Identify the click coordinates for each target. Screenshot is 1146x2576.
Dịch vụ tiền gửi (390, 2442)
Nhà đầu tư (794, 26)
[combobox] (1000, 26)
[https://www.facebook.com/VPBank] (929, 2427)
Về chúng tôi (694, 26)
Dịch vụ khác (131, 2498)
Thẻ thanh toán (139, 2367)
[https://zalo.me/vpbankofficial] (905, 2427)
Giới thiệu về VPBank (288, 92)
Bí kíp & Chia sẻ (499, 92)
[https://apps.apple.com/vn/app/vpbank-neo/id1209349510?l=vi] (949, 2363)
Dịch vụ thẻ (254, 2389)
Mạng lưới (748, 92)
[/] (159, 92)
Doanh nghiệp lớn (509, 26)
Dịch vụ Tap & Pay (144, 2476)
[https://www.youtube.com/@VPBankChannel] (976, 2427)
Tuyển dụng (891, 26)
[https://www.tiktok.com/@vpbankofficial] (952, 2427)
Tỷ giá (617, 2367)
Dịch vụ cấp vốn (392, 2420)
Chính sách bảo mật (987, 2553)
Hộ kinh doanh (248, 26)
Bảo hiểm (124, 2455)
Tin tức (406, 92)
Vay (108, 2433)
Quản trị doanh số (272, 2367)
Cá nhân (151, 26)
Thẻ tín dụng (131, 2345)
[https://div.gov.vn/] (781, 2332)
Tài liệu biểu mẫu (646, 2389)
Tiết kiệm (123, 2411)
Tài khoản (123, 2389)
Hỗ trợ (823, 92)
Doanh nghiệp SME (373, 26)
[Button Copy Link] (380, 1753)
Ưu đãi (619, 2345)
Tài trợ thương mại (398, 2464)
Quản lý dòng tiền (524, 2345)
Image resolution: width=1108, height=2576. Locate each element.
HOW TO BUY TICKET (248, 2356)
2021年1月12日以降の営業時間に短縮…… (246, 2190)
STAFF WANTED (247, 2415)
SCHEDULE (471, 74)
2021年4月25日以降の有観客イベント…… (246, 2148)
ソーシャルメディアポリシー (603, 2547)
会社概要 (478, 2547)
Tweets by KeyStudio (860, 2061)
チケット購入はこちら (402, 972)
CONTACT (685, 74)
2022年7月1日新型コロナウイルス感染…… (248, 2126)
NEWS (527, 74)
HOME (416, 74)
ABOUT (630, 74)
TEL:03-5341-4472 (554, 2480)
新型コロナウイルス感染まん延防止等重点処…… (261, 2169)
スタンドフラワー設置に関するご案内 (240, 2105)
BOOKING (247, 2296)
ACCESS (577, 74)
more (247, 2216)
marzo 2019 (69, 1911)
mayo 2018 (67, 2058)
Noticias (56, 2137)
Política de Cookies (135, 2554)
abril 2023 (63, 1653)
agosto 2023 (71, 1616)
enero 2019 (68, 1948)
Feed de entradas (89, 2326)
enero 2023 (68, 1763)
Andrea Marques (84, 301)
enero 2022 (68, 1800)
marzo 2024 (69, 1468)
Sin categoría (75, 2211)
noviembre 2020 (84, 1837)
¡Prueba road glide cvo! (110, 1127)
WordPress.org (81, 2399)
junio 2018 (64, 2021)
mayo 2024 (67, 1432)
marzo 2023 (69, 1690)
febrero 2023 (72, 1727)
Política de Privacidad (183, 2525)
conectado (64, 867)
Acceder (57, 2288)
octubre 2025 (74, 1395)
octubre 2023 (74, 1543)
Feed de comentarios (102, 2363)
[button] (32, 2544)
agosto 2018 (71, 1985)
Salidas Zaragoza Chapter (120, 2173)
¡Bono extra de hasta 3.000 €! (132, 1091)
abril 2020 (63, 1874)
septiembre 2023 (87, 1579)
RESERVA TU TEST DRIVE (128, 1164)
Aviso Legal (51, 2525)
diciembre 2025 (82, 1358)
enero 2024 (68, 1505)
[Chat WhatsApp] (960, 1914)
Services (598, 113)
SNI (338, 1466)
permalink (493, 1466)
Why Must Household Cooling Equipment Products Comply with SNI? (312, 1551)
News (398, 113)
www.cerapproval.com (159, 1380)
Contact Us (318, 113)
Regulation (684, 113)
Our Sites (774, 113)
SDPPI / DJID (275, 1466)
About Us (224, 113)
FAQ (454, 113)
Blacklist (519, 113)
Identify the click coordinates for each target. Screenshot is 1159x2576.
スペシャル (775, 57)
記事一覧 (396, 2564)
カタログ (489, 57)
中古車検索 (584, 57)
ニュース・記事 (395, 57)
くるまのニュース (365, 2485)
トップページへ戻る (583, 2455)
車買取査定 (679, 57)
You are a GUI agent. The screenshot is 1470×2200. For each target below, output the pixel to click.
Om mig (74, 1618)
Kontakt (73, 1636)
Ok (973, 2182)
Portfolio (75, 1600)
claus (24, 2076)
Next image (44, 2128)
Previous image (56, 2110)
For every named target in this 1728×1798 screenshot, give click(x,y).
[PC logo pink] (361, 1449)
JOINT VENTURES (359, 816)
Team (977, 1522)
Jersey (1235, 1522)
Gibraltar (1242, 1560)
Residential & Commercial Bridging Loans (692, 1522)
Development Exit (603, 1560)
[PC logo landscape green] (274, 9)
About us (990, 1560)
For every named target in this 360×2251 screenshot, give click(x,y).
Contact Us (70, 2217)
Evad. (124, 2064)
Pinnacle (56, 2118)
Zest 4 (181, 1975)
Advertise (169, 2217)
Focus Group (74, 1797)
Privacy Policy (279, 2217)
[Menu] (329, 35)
——————————
Exercise details:
Each line of the records that holds the word "target" should be copied out.

Answer below:
Identify the click coordinates for each target. Screenshot is 1146x2576.
Identify the click coordinates for each target. Screenshot is 1159x2576.
You are a GUI agent. The screenshot is 1470×2200. For each target below, output the pixel to click.
For every named target in this 1728×1798 screenshot, give click(x,y).
For every named target in this 360×2251 screenshot, give click(x,y).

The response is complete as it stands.